◆ TEXT SEGMENT
══════

The very essence of hip hop history is rooted in this dynamic tension. Early pioneers carved out their spaces in unconventional settings: dancers practiced in the grand lobbies of apartment buildings, graffiti artists adorned train stations and subway yards with their art, and DJs and MCs ignited block parties, transforming ordinary streets into vibrant performance stages. Here, I want to delve into how Western institutional spaces – think of iconic landmarks in Paris or the vast halls of Union Station in Los Angeles – can profoundly influence the movements and agency of hip hop dancers and those who participate in this dynamic culture.

Hip hop dancers possess a unique power: they can redefine spaces, imbuing them with new meaning and purpose through a process I term “hip-hop-ization.” This act of transformation is central to understanding the cultural impact of hip hop dances.

Background and Perspective

My journey into the world of hip hop began as a captivated observer of street performance. This fascination evolved into a deep immersion as a dancer, eventually leading me to academic research as a doctoral candidate in the United States, focusing on hip hop. From my initial encounters with hip hop street performances in Paris – first as a tourist, then as an active participant within a dance crew – I have been consistently intrigued by the inherent tensions between hip hop culture and established Western institutions and their associated politics. These tensions became the core of my doctoral research, specifically examining embodied hip hop pedagogies. The first encounter I will describe stems from my experiences in Paris over a decade ago. The second is drawn from fieldwork conducted in 2018, part of a broader research project on embodied hip hop pedagogies spanning from 2015 to 2020.

A key methodological approach in my research involves “choreographic readings” of hip hop events. These events ranged from academic conferences and lectures to hip hop workshops, concerts, and battles. Choreographic reading is a multimodal, dance-focused analytical method that examines the intersections of body, movement, knowledge, space, and power. In dance studies, choreographic analysis often focuses on dissecting dancers’ movements, energy dynamics, and use of props within performance or social dance contexts. This analysis is then contextualized within the dancers’ broader socio-political environment. In my research, and in this exploration, I apply a similar dance-centric lens to analyze how hip hop dancing bodies interact with diverse spaces. I champion the idea that movement analysis is relevant everywhere, even in locations not traditionally designed or intended for movement-centric activities.

Encounter 1: Street Dance Politics in Paris

My initial immersion into hip hop dance occurred during my early adulthood, as I was discovering Paris, the city where I would pursue my undergraduate studies. Like many newcomers, I embarked on a journey to see the iconic tourist attractions – the Eiffel Tower, the Opéra de Paris, the Champs-Elysées, Montmartre, the Bastille, and the Latin Quarter. However, it wasn’t until my second visit to these historical landmarks that they truly came alive for me. I witnessed street dancers – predominantly immigrants from North and Sub-Saharan Africa – performing and engaging in cyphers in these public spaces. Their movements sparked a connection to these institutional locations that I hadn’t experienced before.

As a young tourist, my expectations were shaped by stereotypical Parisian imagery: pantomime artists, painters along the Seine, and singers performing classic romantic French songs. Instead, like the other tourists around me, I was immediately drawn to the pulsating hip hop beats and the dynamic, Afrocentric aesthetic of the dancers. These hip hop dancers had effectively claimed these historic French streets as their own, executing pops, locks, and breakdancing moves at the center of impromptu circles formed by captivated tourists.

══════

◆ DATA SEGMENT
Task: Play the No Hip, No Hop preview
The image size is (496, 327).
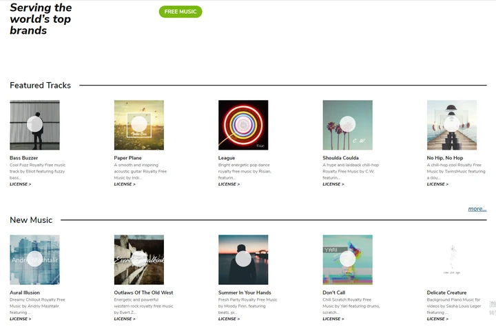Action: [452, 124]
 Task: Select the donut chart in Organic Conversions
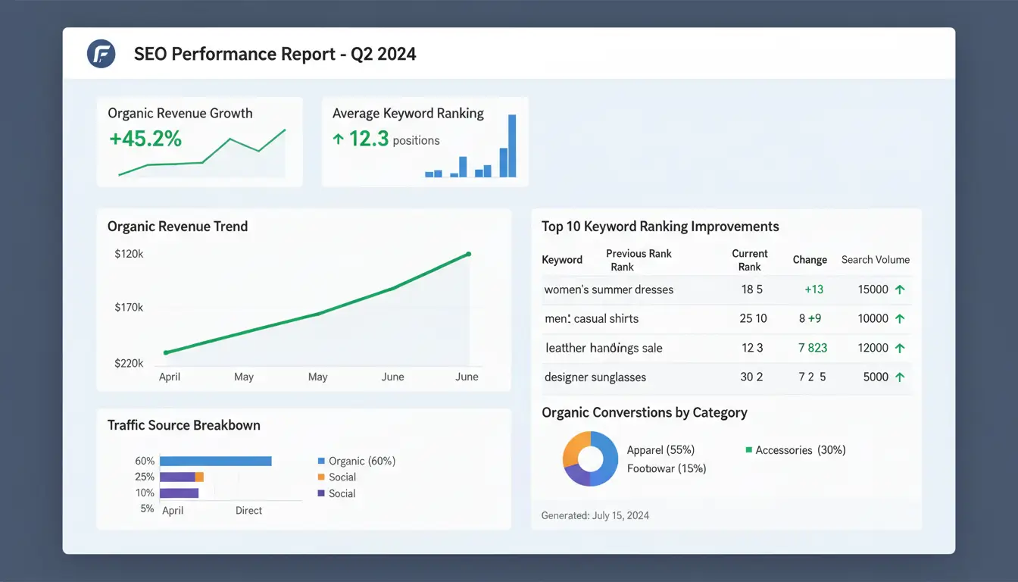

══════

◆ REQUIRED TASK A
Please write out the passage on hip hop dance above, starting at "As a young tourist, my" and ending at "by captivated tourists.".
◆ REQUIRED TASK B
List the iconic tourist attractions the writer set out to see as a newcomer to Paris, as named in the passage on hip hop dance.
◆ REQUIRED TASK C
Give the next part of the passage on hip hop dance, picking up after its final sentence.

◆ TASK ANSWER A
As a young tourist, my expectations were shaped by stereotypical Parisian imagery: pantomime artists, painters along the Seine, and singers performing classic romantic French songs. Instead, like the other tourists around me, I was immediately drawn to the pulsating hip hop beats and the dynamic, Afrocentric aesthetic of the dancers. These hip hop dancers had effectively claimed these historic French streets as their own, executing pops, locks, and breakdancing moves at the center of impromptu circles formed by captivated tourists.

◆ TASK ANSWER B
- Eiffel Tower
- Opéra de Paris
- Champs-Elysées
- Montmartre
- Bastille
- Latin Quarter

◆ TASK ANSWER C
The contrast between my first and second encounters with these Parisian landmarks was striking. Initially, they were simply places, static monuments. But the second time, infused with the energy of the cypher, with strangers from across the globe participating in a vibrant call-and-response, exchanging energy in a communal way, the spaces became electrifying. The dancers had undeniably “hip-hop-ized” the space.

Intrigued, I followed various street crews, sketching their dynamic movements and documenting my observations. Eventually, I became a member of a street hip hop dance crew myself. As an initial observer, I had focused primarily on the positive transformative power of hip hop dancers injecting energy into Western institutional spaces through “hip-hop-ization.” However, dancing hip hop in the streets firsthand revealed some of the complex realities and implications associated with this practice.

For instance, the local police (La PP) would frequently intervene when the cypher grew too large, requesting that we turn off our sound system and cease performing. The audience, often eagerly anticipating the peak of our street shows, would voice their disapproval towards the police, who would respond with, “We have to maintain the law!” Despite audience support, the police would remain firm. Disappointed, the crowd would slowly disperse, leaving behind a beautiful but noticeably less vibrant space.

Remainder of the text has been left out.